Antoine-Louis Blondel, né à Paris et baptisé le 25 février 1747, conseiller au Parlement en 1765 (à 18 ans !), maître des requêtes avec dispense d’âge en 1775, fut nommé Intendant du commerce par commission en 1776[1]. Il était donc le plus jeune des quatre Intendants, à l’époque où Madame Roland allait les solliciter. Il était aussi, pour elle, le plus habile et le moins sûr ; « le petit chat », c’est le terme qui revient à chaque instant dans la correspondance des Roland. « En 1786, dit M. Eugène Lelong, dont l’Introduction nous fournit toutes ces dates, il fut nommé Intendant des finances, mais continua néanmoins à servir comme Intendant du commerce jusqu’au mois de juin 1787 », c’est-à-dire jusqu’à la suppression de son emploi. « À la suppression des Intendants des finances, en 1791, il passa au ministère de l’Intérieur en qualité de chef de la sixième division, qui comprenait l’agriculture, le commerce et les manufactures. Il était en même temps vice-président du Bureau central de l’administration centrale du commerce, institué le 26 octobre 1791, sur sa proposition, par Delessart, ministre de l’Intérieur, pour remplacer le Bureau du commerce supprimé par le décret du 27 septembre précédent » (ibid. — Voir Alm. royal de 1792, p. 233). On voit que « le petit chat » savait retomber comme il convient. Mais là ne se bornait pas son ambition. En novembre 1790, quand M. de Saint-Priest, ministre de la Maison du Roi, devenu impopulaire, s’apprêtait à se retirer, Blondel visait sa succession, et Brissot dénonçait d’avance cette candidature : « On assure que M. Guignard [de Saint-Priest] quitte et résigne sa place à M. Blondel, Intendant sous le régime désastreux de Calonne, et son ami, et en outre créature de M. Guignard. Quels titres à la confiance du peuple ! Et peut-on gouverner sans confiance ! » (Patriote français du 29 novembre 1790). Et, le surlendemain (1 décembre) : « Deux nominations ont eu lieu, l’une de M. Blondel à la place de M. Guignard. L’opinion publique, prononcée avec force contre cet homme, la dénonciation qui en a été faite par M. Charles Lameth aux Jacobins, et qui sera sans doute répétée par tous les bons citoyens, semblent l’avoir suspendue, et paralysé cet agent de l’ancien despotisme… ».

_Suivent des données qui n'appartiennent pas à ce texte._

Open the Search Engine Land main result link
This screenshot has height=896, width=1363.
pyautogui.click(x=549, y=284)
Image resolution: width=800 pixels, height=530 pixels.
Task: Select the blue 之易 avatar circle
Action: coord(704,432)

Blondel ne fut pas ministre, mais resta ministrable. Le 17 juin 1792, quatre jours après que Louis XVI avait renvoyé Roland, Servan et Clavière et cherchait encore un successeur à ce dernier, un de ses anciens ministres, Tarbé, resté un de ses conseillers secrets, lui conseillait de s’adresser « à M. Blondel, ancien maître des requêtes… » (Tuetey, t. IV, no 701). Mais la proposition était déjà éventée, car, dès la veille (16 juin), le Patriote français disait : « On assure que le ministère des contributions publiques a été successivement offert à MM. Blondel, Vergennes, Burté et Gaudin, qui n’ont pas cru devoir l’accepter… ».
Blondel n’en restait pas moins chef de division au ministère de l’Intérieur, où, par un singulier retour des choses, il venait d’avoir eu pour chef, pendant trois mois, — du 23 mars au 13 juin 1792, — cet ancien inspecteur des manufactures qu’il avait jadis si peu ménagé. Mais le 16 août 1792, six jours après que Roland fut rentré en vainqueur au
- ↑ Il était le fils d’une amie de Turgot, auquel Condorcet écrivait, peu après sa disgrâce : « J’ai été fort aise que M. Blondel ait eu une commission et qu’il ne perde rien à ce qui vous est arrivé ». (Corresp. de Condorcet et de Turgot, publiée par M. Charles Henry, 1888, p. 285.)